Test common and edge cases e.g:
- Worst case scenario for compaction partial upload and multiple duplicated compaction.
- Rule 5th validation: Handling valid and invalid overlaps for various components.

Alternatives:

Require strong consistent object storage.

As mentioned in #Motivation section this would block community adoption as only a few of object storages has strong or even clearly stated consistency guarantees.

Full immutability

By not removing any object, we may simplify problem. However we need hard deletions, because they are:

enormously reducing storage size (e.g retention is exactly for this)
enormously reducing number of blocks in storage, improving syncing time.

Special integrity JSON file

We may want to add some file to commit and mark integrity of the block. That file may hold some information like files we expect to have in the directory and maybe some hashes of those.

This was rejected for we can reuse existing meta.json as “integrity” marker (e.g if after 15m we don’t have meta file, it is partially uploaded and should be removed).

Additional information like expected number of files can be added later if needed, however with rule no 3. we should not need that.

The main drawback of this is changing or required additional things from TSDB block format which increases complexity.

Additional coordination based on system with strong consistency (e.g etcd)

As this would help with mentioned issues, Thanos aims for being coordination free and having no additional system dependency to stay operationally simple.
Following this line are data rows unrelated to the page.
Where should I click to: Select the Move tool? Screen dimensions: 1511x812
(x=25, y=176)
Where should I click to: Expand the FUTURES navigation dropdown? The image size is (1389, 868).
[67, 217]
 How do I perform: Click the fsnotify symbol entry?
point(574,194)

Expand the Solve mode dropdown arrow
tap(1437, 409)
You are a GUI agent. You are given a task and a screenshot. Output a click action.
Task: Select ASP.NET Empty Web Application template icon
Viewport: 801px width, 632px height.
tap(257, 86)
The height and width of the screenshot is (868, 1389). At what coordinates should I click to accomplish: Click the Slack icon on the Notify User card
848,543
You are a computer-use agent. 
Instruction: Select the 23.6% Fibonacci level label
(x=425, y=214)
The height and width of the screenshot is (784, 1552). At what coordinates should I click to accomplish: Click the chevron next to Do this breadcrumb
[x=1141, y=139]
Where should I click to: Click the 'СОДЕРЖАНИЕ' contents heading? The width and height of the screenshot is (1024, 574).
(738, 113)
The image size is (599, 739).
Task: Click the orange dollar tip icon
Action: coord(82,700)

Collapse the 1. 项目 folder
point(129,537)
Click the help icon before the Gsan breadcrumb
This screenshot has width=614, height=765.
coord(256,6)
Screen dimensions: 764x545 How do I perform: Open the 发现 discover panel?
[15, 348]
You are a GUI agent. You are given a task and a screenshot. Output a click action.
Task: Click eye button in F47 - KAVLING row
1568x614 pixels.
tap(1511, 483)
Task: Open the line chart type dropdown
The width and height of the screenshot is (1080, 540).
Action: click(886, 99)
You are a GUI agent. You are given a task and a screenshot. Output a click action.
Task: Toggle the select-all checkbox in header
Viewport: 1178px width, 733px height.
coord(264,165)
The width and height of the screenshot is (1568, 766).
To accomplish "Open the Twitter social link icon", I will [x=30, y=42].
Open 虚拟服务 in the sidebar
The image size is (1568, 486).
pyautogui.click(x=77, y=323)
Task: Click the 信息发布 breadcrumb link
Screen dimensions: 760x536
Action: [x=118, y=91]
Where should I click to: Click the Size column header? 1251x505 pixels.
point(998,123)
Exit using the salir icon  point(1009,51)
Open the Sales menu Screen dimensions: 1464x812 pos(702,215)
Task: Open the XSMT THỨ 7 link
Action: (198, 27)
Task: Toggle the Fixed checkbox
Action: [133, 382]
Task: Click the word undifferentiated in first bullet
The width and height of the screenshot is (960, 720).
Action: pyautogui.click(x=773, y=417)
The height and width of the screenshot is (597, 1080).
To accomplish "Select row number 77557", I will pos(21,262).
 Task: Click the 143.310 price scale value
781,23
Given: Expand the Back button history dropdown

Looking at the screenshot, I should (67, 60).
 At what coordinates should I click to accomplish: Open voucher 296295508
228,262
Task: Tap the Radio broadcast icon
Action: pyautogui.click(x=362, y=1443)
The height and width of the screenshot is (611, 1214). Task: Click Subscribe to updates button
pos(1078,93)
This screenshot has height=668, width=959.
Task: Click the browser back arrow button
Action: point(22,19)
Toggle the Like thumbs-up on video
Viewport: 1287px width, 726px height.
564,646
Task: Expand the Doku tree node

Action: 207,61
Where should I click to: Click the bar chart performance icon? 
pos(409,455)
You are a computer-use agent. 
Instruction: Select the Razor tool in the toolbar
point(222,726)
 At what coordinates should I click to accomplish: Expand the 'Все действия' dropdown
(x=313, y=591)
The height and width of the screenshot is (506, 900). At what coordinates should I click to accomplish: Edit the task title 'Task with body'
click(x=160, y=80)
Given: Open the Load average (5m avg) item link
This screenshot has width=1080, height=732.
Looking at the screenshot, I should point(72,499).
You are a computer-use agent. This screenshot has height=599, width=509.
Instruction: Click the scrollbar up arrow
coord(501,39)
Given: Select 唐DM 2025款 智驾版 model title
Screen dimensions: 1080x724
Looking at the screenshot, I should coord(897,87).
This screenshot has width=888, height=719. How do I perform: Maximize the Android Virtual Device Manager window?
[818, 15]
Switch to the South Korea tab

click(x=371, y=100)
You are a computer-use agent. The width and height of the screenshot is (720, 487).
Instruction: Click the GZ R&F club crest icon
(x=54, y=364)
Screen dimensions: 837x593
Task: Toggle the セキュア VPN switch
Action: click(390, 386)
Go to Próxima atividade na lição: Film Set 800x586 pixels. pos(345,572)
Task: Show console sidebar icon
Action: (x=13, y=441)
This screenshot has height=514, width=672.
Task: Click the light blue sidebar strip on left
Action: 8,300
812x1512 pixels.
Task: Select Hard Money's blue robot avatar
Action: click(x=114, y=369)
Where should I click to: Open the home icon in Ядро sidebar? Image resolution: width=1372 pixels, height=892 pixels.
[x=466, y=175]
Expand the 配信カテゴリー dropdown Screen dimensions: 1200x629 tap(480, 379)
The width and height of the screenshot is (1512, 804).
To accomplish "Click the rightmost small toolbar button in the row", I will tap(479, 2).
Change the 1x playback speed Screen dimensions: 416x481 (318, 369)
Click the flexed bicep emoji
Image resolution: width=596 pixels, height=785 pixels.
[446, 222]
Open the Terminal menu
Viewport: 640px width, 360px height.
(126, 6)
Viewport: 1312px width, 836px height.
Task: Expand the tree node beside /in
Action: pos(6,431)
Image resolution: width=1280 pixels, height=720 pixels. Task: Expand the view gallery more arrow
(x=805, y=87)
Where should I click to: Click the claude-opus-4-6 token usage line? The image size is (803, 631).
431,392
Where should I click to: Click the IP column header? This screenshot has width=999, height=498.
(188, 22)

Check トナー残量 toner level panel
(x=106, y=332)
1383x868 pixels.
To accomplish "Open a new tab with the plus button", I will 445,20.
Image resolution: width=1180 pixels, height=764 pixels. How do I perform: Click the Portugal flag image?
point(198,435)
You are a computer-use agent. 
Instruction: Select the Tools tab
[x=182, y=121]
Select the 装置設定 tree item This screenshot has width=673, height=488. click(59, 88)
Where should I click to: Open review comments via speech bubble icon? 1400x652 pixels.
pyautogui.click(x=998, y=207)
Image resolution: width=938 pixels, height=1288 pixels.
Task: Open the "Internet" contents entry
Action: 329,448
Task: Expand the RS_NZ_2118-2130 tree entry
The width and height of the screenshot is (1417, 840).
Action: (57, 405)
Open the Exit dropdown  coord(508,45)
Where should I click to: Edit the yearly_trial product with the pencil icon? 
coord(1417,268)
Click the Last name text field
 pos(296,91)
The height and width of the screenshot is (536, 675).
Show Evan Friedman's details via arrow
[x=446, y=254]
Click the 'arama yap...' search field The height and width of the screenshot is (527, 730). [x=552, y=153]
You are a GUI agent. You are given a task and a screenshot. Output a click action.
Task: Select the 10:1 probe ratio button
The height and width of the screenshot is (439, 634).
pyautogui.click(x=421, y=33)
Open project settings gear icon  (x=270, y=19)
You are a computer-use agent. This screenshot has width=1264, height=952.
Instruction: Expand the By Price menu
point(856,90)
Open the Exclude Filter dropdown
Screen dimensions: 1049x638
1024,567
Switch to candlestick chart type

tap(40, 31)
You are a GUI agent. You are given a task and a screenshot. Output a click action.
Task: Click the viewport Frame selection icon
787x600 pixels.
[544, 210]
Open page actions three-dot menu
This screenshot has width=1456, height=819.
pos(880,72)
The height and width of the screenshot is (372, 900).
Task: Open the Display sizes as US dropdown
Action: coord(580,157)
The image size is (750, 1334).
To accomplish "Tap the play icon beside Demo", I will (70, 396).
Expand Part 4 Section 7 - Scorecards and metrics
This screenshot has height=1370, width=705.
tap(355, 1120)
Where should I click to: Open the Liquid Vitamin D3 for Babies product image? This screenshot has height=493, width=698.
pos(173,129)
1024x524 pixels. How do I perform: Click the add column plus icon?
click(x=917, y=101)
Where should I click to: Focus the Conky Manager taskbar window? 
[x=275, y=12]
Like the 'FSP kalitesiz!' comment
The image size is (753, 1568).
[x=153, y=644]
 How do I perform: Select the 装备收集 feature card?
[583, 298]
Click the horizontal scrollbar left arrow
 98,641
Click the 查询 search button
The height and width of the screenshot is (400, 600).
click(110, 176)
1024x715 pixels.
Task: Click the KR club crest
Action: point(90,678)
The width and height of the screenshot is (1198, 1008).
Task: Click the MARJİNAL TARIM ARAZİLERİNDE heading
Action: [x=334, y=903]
Optimistic/vertical compaction

Currently, compactor requires the blocks to appear in order of creation. That might be not the case for eventual consistent storage. In those cases compactor assumes gap (no block being produced) and compacts with the mentioned gap. Once the new block is actually available for reading it causes compactor to halt due to overlap. Vertical compaction might help here as can handle those overlaps gracefully, by compacting those together. This however:

Heavily complicates the compaction
Malformed block in case of simple misconfiguration (misconfigured external labels - quite often happens)
There are lots of edge cases for eventual consistent storage that will cause vertical compaction to be required quite often which will affect performance.
Does not help with partial upload and syncing issues

As vertical compaction might be something we can support in future, it clearly does not help with problems we stated here.

Do not introduce `deleteDelay`

We may avoid introducing additional state, by adding mitigation for not having delayed removal.

For example for retention apply or manual block deletion, when we would delete block immediately we can have query failures (object does not exists for getrange operations)

We can avoid it by:

Adding retention flag to readers (compactor have it, but store gateway does not). Cons:
- This will increase configuration burden as you need to configure retention for each resolution on each reader.
- This does not cover other deletion reasons, like manual removal (e.g for repair)
Handle not exists errors for queries against store gateway gracefully. For instance, if we have block loaded and bucket operation will return object not exists. We can return no data. Cons:
- We might hide actual errors. No difference between “healthy” no exists error and failure one.